Die Mehrheit der Befragten arbeitete in Großstädten (49,38 %), mehr als ein Drittel in kleineren bzw. mittleren Städten (42,9 %) und weniger als ein Zehntel in ländlichen Regionen (8,33 %). Es waren Teilnehmende aus allen 16 Bundesländern vertreten. Die durchschnittliche Zahl der Berufsjahre betrug 12,14 (SD ± 8,17).
Die Teilnehmenden berichteten, dass ihre Patienten signifikant längere Wartezeiten, auf einen Erstgesprächstermin (von fünf auf zehn Wochen) oder Therapieplatz (von drei auf sechs Monate) hinnehmen mussten, als im Vergleichszeitraum vor der Pandemie.
Besonders alarmierend sei die Situation in ländlichen Gebieten, wo die Wartezeit wegen der schlechteren therapeutischen Versorgung mittlerweile bei über einem Jahr liege, betonen die Studienautoren.
Zudem berichteten 66 % der KJP ihre Behandlungsstunden seit Pandemiebeginn leicht bis sehr stark erhöht zu haben, bei 23 % seien sie gleichgeblieben, und 11 % hätten sie leicht bis sehr stark verringert.
Bei der Hälfte der Patienten wurde eine pandemieassoziierte Symptomverschlechterung verzeichnet, vor allem bei Depressionen, Angststörungen, Medienabhängigkeit, Schlaf, Anpassungs , Zwangs- und Essstörungen.
Es erfolgten mehr Telefon- und Videositzungen als vor der Pandemie, wohingegen interdisziplinäre Netzwerke mit Pädagogen in Kitas und Schulen sowie den Beschäftigten der Jugendhilfe weniger häufig genutzt wurden.
Die Studienautoren werten dies als Rückschlag für die Qualität der psychotherapeutischen Versorgung in Deutschland, weil die Pandemie-bedingten Restriktionen Barrieren im Hilfesystem aufgebaut haben.

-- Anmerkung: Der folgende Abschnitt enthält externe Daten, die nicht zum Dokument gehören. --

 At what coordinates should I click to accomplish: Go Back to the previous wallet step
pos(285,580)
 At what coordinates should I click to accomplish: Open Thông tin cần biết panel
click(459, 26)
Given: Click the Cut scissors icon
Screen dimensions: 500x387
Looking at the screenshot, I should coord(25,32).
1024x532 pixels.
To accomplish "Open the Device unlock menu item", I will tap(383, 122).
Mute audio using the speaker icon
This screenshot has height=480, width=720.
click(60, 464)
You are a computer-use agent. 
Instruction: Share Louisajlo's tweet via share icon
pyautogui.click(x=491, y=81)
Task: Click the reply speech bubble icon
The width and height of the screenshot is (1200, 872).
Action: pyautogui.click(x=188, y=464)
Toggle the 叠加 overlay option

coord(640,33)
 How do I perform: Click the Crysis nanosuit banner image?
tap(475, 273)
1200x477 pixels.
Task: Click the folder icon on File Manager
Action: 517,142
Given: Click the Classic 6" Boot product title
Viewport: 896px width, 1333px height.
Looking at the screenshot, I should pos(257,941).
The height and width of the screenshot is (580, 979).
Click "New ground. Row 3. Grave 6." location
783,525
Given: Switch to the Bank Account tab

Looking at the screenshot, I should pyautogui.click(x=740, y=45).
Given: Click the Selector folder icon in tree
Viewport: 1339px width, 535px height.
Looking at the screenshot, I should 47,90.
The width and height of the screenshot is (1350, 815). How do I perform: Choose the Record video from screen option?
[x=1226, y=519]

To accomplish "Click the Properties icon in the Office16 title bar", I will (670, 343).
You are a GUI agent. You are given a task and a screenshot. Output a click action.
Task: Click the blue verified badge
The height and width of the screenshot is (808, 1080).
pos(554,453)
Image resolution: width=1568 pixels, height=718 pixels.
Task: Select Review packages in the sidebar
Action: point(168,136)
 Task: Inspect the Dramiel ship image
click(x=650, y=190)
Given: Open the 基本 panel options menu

Als Gründe für diese negativen Trends bei Kindern und Jugendlichen nennen die Studienautoren eine veränderten Tagesstruktur durch Homeschooling oder Wechselunterricht, eingeschränkte Freizeitmöglichkeiten und soziale Kontakte, allgemeine Unsicherheit im Wegfall vieler Angebote des Hilfesystems und eine konkrete Angst vor einer Coronainfektion.
Daher wären Maßnahmen zur Anpassung der psychotherapeutischen Versorgung an den gestiegenen Bedarf notwendig, um mögliche Folgeschäden der Pandemie zu begrenzen.